Ve le cito tutte, in modo da provarvi che non mento, quando dico che è vivendo che si impara a vivere. Grazie allo sport si impara ad avere consapevolezza di sé, perché ci si confronta con il proprio corpo, con la propria forza di volontà e si arriva a poco a poco a capirci di più di quel groviglio che abbiamo dentro. Si devono gestire le emozioni, tipo quelle legate alla tensione pre-gara o all’adrenalina e al conseguente crollo e stanchezza; inoltre, per poter arrivare al massimo della preparazione è inevitabile dover controllare lo stress del corpo e della mente.

Tra le skills relazionali, invece, c’è lo sviluppo dell’empatia, delle relazioni efficaci e della comunicazione efficace: un atleta deve essere in grado di mettersi nei panni dell’altro per poter relativizzare la propria condizione privilegiata, per poter realmente capire i consigli dell’allenatore e delle varie figure che lo/a circondano.

Infine, a livello cognitivo, quello che si impara sul campo è certamente a risolvere i problemi, come la gestione degli infortuni, a prendere decisioni, come decidere a quali gare partecipare, se cambiare allenatore e via dicendo. Si sviluppano poi pensieri critici e creativi nel momento in cui ci si confronta con le varie situazioni, tipo le trasferte di gara, non sempre organizzate in maniera impeccabile.

Personalmente, ho vissuto momenti che nessun’altra vita mi avrebbe mai permesso di conoscere. Non ci sono libri di scuola che ti insegnano come gestire la notorietà, per esempio. Mai mi sarei immaginata di sfilare sul Red Carpet al Festival Internazionale del Cinema di Venezia, mai mi sarei immaginata di comparire su un murales gigante insieme alle mie compagne di avventure, nonché avversarie e amiche, nell’iconica posa delle Charlie’s Angels.

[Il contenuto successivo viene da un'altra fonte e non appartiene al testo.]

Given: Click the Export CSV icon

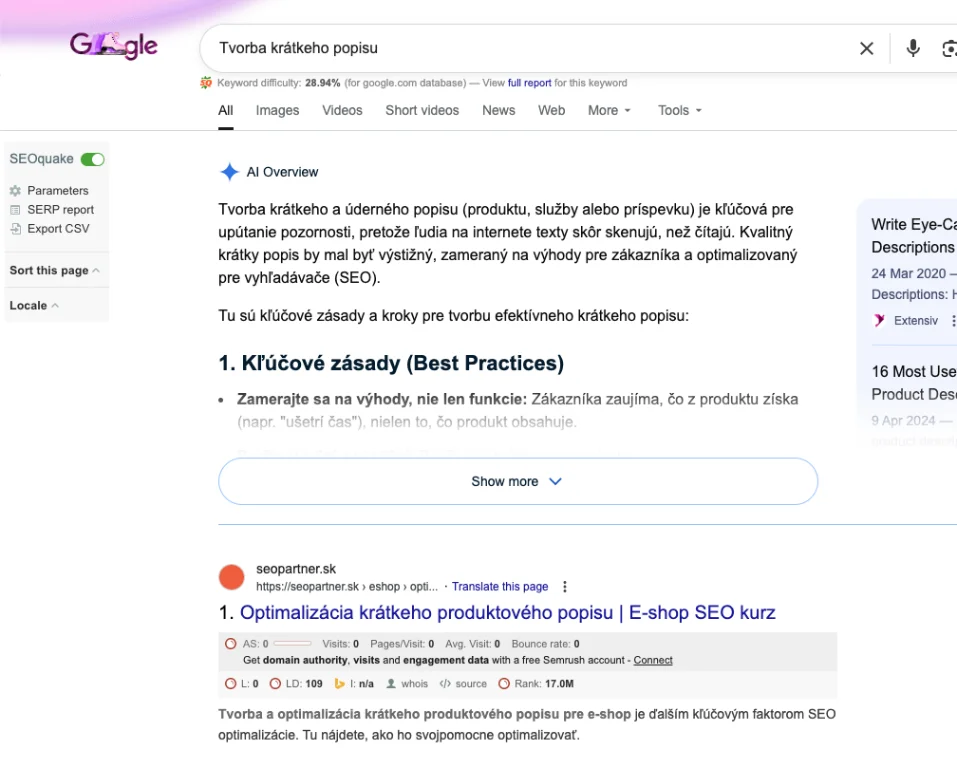Looking at the screenshot, I should tap(15, 229).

Eppure, ho imparato a parlare in pubblico senza arrossire, a stringere mani e firmare autografi con il mio miglior sorriso; ora so come evitare una conversazione spiacevole o conversare con sconosciuti dimostrando interesse anche dove non c’è. So vestire una maschera, rimanendo fedele ai miei valori, sarà mai possibile questo?

Sicuramente lo sport mi ha dato gli strumenti per diventare ciò che voglio e forse un giorno rileggendo questo libro mi sembrerà di aver fatto la cosa giusta.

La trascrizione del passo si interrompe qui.